Queen's School of Computing

CISC 474/3.0 Reinforcement Learning

Original Author: Farhana Zulkernine
Last Revised: 2019-03-20

Calendar Description

Formal and heuristic approaches to problem-solving, planning, knowledge representation and reasoning, Markov decision processes, dynamic programming, temporal-difference learning, Monte Carlo learning, function approximation, integration of learning and planning. Implementing simple examples of logical reasoning, clustering or classification.

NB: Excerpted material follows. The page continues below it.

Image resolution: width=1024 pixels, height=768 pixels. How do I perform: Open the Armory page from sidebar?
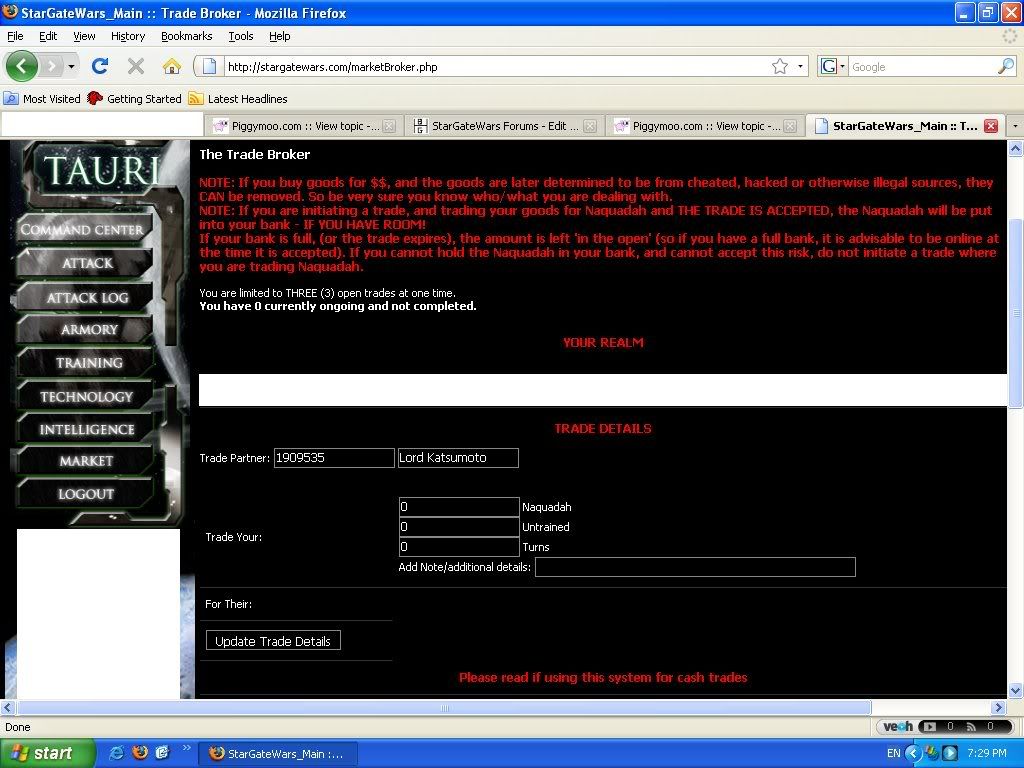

Prerequisites: CISC 352/3.0; programming expertise

Exclusions: CISC 453*/3.0

Learning hours: 120 (36L; 12G; 72P)

Degree Planning

  • This course satisfies part of the requirements for the Artificial Intelligence focus of the COMP degree plan.

Possible Texts

  • Reinforcement Learning: An Introduction. Richard S. Sutton and Andrew G. Barto. Second Edition, in progress. MIT Press, Cambridge, MA, 2017.

Topics

  • Basic concepts; the multi-armed bandit problem (2 weeks)
  • Markov Decision Processes (1 week): Goals, rewards, policies and values.
  • Dynamic Programming (1 week): Policy improvement, policy iteration
  • Monte Carlo Method (1 week): Monte Carlo prediction, estimation of action values, discounting.
  • Temporal Difference Learning (1 week): Predictions and methods.
  • Q Learning (1 week): Example use case scenarios.
  • Planning and Learning (2 weeks): Models and planning, integrated planning, acting and learning, bootstrapping. Planning at decision time, real-time dynamic programming, heuristic search, Monte Carlo tree search
  • Prediction and Approximation (1 week): Value function approximation, prediction objective, stochastic gradient and linear methods.
  • Eligibility Traces and Cognitive Science Aspects (1 week): Eligibility traces, policy gradient, Psychology and Neuroscience aspects of RL,
  • Use Cases and Deep RL (1 week): Introduction to ANN and deep learning.